荀溪、芸娘和大掌柜送谢奈他们下楼,行至一楼时,秦艽眼尾余光扫到了立在不远处的许如锦和吴大娘。她二人应当也看到他们了,许如锦微微倾身朝秦艽他们行礼,秦艽亦颔首回应。
谢奈并没有让荀溪他们一直相送,只到一楼堂前便让他们停下了。秦艽谢奈并肩缓缓往门外走去,许是离得远了没有楼主娘子在旁,从一楼大堂到楼外马车前,秦艽他们倒是一路听了不少丫鬟小厮的闲话。
“哎,如锦姑娘真可怜啊,本来是要成为探花夫人,举人娘子的,结果现在却被芸娘这么欺负……”
“可不是嘛,但以前芸娘也不这样,是如锦姑娘哪里得罪了她吗?”
“谁知道呢,不过说起来,如锦姑娘的声音可真是大变呢,沙哑了好多。”
“说是未婚夫去世,嗓子哭哑了,甚至还戴上面纱不想见生人了。”
“是这样吗?难道是我的错觉,而且我觉得如锦姑娘好像身量也高了不少呢……”
“哎,各人自扫门前雪吧,他人瓦上的霜哪里轮得到我们来管呢。”
“哎,也是……”
一路闲话听过来,再想到刚刚许如锦的一番遭遇,秦艽心中很不是滋味。真是天无情,君坠长河尸骨无存,卿寄人间肝肠寸断。
人来人往的招绣楼依旧繁华热闹,荀溪立在四楼看着谢奈他们的马车穿越拥挤人群,拨开熙攘烟火,最终在一个红梅锦簇的转角消失无影。
芸娘在她身后抱着黄金低声抱怨,“买衣裳就买衣裳,女儿,你干嘛还送他们一根玉簪啊,那根玉簪也是价值不菲呢。”
荀溪回头去看芸娘,她正试图用牙去咬黄金,见她这副模样,荀溪冷笑一声,“你可知今日来的是谁?”
“不就是一位有钱的客人吗?”说完又见荀溪脸色异常,芸娘心中一个激灵,顿觉不对,“难道是肖刺史派人来查我们了?”
“是翎南王。”
荀溪虽未见过翎南王,但是细下一猜便能猜中今日来人身份。
那青年公子周身气度非凡,身上还隐隐带有杀伐之气,想来也只有那座金碧辉煌、雕栏玉砌的天垣皇宫才能出得了那样玉叶金柯,权尊势重的人物。
芸娘刚刚被黄金迷了眼,此刻整个人都清醒了,又一想邬老爷的事,她声音犹犹豫豫,“我看翎南王刚刚也没提凶杀案有关的事,或许我们躲过查探了?”
“娘,你可真是越老越糊涂,没提,并不代表没查,刚刚若不是我及时阻止,许如锦她们母女怕是会血溅四楼吧。”
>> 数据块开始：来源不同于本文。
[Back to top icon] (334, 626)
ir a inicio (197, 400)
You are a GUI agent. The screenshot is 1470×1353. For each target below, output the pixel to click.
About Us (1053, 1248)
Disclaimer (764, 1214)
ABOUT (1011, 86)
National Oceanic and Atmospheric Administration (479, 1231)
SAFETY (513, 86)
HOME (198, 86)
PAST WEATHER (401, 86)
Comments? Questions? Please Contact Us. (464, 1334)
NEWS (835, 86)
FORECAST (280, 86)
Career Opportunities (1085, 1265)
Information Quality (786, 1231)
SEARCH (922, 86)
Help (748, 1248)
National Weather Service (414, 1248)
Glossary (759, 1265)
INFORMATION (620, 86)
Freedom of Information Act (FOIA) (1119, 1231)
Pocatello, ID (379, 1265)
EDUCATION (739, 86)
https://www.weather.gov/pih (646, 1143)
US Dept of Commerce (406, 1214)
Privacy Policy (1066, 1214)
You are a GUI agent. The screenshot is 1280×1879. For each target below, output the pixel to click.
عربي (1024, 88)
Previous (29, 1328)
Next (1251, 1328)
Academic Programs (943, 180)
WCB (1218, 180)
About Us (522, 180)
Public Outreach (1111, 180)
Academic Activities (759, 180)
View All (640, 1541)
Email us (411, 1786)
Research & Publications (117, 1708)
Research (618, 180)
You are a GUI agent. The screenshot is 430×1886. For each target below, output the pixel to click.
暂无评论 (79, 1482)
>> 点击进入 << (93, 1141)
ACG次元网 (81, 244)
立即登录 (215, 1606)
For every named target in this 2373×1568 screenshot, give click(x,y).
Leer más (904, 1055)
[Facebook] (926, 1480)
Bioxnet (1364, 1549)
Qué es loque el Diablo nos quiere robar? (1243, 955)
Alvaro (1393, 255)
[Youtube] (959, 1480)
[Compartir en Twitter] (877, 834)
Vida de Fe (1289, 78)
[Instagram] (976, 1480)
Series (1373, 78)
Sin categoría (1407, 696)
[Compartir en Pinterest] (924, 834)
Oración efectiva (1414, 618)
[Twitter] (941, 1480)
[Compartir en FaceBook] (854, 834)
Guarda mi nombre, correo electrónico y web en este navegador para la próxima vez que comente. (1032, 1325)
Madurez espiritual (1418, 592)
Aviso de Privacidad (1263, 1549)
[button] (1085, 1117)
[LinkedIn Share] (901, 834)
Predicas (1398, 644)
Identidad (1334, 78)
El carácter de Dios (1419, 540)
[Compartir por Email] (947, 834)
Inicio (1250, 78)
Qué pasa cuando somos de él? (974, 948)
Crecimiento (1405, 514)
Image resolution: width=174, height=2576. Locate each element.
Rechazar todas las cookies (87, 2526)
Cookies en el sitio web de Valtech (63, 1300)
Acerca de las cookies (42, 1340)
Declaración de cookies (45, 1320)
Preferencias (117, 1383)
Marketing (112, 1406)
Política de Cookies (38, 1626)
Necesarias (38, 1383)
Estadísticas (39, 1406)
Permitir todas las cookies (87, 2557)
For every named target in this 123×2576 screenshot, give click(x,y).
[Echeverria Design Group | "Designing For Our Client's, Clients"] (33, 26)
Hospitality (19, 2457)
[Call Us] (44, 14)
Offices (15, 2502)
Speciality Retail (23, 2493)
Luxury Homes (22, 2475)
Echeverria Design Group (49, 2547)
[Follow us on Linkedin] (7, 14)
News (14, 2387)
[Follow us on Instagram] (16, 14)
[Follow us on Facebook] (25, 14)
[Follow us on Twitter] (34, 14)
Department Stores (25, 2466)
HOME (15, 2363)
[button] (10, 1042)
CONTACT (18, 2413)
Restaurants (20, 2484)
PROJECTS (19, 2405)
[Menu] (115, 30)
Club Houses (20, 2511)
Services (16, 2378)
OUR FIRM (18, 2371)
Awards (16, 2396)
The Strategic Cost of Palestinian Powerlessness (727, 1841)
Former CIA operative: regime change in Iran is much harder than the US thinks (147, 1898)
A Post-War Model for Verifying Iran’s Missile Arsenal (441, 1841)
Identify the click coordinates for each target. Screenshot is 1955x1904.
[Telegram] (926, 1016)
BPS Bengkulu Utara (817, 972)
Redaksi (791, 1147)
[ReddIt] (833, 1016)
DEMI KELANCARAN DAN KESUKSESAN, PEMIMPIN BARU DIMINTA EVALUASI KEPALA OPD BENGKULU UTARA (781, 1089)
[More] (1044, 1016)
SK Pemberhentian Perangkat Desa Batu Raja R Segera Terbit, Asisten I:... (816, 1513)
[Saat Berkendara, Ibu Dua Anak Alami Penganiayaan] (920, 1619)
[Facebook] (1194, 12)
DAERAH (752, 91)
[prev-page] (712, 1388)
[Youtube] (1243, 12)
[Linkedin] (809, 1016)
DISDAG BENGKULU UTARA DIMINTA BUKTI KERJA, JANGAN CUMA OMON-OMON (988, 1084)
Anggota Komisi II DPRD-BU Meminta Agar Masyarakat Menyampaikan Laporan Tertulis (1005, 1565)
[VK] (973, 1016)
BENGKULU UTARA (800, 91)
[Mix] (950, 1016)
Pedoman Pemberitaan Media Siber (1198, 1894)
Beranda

“怎么会,娘知道分寸的。”芸娘讪讪一笑,面上隐隐有些挂不住。
“准备一下吧。”
拿了一颗鲜红的山楂果在手中把玩,荀溪声音冷冷道。
“准备什么?”
“肖年章应该要到了。”谢奈只是暗访,肖年章应该不久后就会到。